Three Good Cafes Near BBC Broadcasting House

Trying to find a moment of peace in an ordinary working London week is like trying to find a two-bedroom flat in Zone 2 for less than £1,000 per month.  You know it exists because other people have it, but it just doesn’t seem to happen for you.  Non-city dwellers find it difficult to understand the way we Londoners rush from place to place, walking faster than many can run and trying  to squeeze on to already packed tubes when another one will be along in two minutes, but it’s just because we have so much to do.  When we do finally arrive home for the evening, there is no guarantee of peace as due to the astronomical property prices, we’re all living on top of each other.  Last night my next door neighbour came home a little worse for wear and dropped his keys on the mat four times before he finally got them into the lock.  Cursing creatively each time.

This week, trying to make it to the weekend has involved an obstacle course of a full working week, two blogger events, an impromptu pub crawl with old friends and a Band of Bakers meeting.  I’ve been to almost every corner of the city and have the blisters to prove it.  Even my precious night in last night involved budget planning, wedding planning and who knows what else.  Eating dinner in front of my laptop is becoming a habit.  Friday has never felt so good.

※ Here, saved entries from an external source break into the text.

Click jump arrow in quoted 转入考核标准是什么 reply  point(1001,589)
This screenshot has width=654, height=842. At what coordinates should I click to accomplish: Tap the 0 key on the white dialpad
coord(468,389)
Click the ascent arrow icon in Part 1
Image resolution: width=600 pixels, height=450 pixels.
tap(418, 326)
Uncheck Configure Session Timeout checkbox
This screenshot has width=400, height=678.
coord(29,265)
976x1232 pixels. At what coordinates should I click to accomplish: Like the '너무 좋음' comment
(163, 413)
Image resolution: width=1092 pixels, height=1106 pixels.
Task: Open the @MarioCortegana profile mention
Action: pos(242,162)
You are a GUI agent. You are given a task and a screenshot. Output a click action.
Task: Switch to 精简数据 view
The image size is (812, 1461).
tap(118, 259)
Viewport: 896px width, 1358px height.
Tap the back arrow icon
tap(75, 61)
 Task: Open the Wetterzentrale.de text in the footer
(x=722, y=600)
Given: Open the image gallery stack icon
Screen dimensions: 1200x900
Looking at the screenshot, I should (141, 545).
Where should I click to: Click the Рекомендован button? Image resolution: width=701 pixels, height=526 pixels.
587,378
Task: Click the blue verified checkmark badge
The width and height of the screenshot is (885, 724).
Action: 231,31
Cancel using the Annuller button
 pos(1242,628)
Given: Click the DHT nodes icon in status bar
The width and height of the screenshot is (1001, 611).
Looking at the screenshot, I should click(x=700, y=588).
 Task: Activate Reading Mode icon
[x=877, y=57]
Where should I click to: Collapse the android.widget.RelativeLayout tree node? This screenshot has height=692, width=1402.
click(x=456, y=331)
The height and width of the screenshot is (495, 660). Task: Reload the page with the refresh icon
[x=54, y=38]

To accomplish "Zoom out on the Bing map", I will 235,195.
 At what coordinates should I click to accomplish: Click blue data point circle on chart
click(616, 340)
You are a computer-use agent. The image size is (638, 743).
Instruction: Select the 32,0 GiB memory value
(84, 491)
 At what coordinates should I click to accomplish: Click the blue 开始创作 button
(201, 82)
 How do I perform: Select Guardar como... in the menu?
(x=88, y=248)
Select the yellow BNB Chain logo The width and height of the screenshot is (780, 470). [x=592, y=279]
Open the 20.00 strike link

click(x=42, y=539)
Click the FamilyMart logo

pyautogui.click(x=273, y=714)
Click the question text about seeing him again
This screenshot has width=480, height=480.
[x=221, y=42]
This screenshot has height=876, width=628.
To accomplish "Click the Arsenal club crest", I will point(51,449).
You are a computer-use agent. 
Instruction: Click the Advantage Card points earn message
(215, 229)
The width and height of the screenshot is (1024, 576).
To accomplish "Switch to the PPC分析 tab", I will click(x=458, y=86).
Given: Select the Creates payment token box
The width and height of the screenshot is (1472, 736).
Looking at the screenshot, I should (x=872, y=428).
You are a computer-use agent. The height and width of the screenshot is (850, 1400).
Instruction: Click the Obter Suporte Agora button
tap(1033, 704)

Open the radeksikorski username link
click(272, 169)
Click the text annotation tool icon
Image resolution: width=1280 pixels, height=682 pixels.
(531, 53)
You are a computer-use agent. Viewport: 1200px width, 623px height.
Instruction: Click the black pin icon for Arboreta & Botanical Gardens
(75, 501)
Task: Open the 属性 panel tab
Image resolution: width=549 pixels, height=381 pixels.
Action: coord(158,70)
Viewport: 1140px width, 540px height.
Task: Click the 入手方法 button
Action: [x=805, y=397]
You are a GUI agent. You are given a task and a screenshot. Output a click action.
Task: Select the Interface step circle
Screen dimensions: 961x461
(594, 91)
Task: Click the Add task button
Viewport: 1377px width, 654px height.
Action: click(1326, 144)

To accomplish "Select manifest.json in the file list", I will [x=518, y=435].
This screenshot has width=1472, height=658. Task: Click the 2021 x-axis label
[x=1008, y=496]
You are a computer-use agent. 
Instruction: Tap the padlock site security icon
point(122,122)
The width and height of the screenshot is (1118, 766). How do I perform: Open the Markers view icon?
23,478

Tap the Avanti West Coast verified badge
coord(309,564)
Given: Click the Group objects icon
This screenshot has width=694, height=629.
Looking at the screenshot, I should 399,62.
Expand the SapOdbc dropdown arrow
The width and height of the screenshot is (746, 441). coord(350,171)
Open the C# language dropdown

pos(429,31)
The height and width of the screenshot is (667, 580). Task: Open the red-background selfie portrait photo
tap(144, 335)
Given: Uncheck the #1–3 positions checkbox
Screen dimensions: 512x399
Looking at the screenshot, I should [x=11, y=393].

One thing that I have been thankful for this week is the abundance of good cafes close to my office.  It’s only when you’ve worked in an obscure part of London you realise the beauty of the West End and its many eateries.  When you’re too tired to make breakfast, need a mid-morning pick-me-up or simply want to have coffee with a friend, there they are.  So this may not be useful to many of you who do not work in this lovely little part of London, but here are some cafes close to BBC New Broadcasting House that will always save the day when you’re having a tough week:

Attendant, Foley Street
This was my main discovery this week, so it warrants two blog posts.  I had often been curious about the little cafe in the Victorian converted toilet and, this week, I found out just how good it was.  It was their first birthday on Tuesday, so I popped along to have a flat white and little salted caramel brownie and enter their raffle (which, sadly, I didn’t win).  The following day, with a bit of a headache caused by necking amaretto sours in The Palmerston, I popped in again for breakfast.  It’s a great little place and, one you get over the idea of drinking coffee in a cleaned-up urinal, one you will keep wanting to come back to.  They use Caravan coffee and have a small but perfectly formed range of pastries, cakes and sandwiches.  Plus the staff are bloody lovely.

image image

Scandinavian Kitchen, Great Titchfield Street
There are few people who work around here that have not been to the Scandinavian kitchen and, in recent years, it has become something of a Fitzrovia institution.  Often they have a board outside offering ‘free hugs’, but don’t let that put you off.  It’s a nice change from the general soup/sandwich lunch options in the many chain cafes on Oxford Street and Regent Street – they do a lunch deal of three or five items that you can select to make up your own smoregsboard.  On my last visit I opted for egg on rye, a smoked salmon wrap and a pickled cabbage salad.  Their coffee is good and their cinnamon buns pretty damn excellent.

image image

Kaffeine, Great Titchfield Street
This antipodean-style cafe is one of the best-known coffee shops in London and is famous for the quality of their coffee and the experience of their baristas.  They use Square Mile beans and have a delicious range of breakfasts and sandwiches which, admittedly, are a little on the expensive side.  It is a local favourite and is always packed out around breakfast and lunch.  If you get the chance, try the Anzac Biscuits for a taste of down under.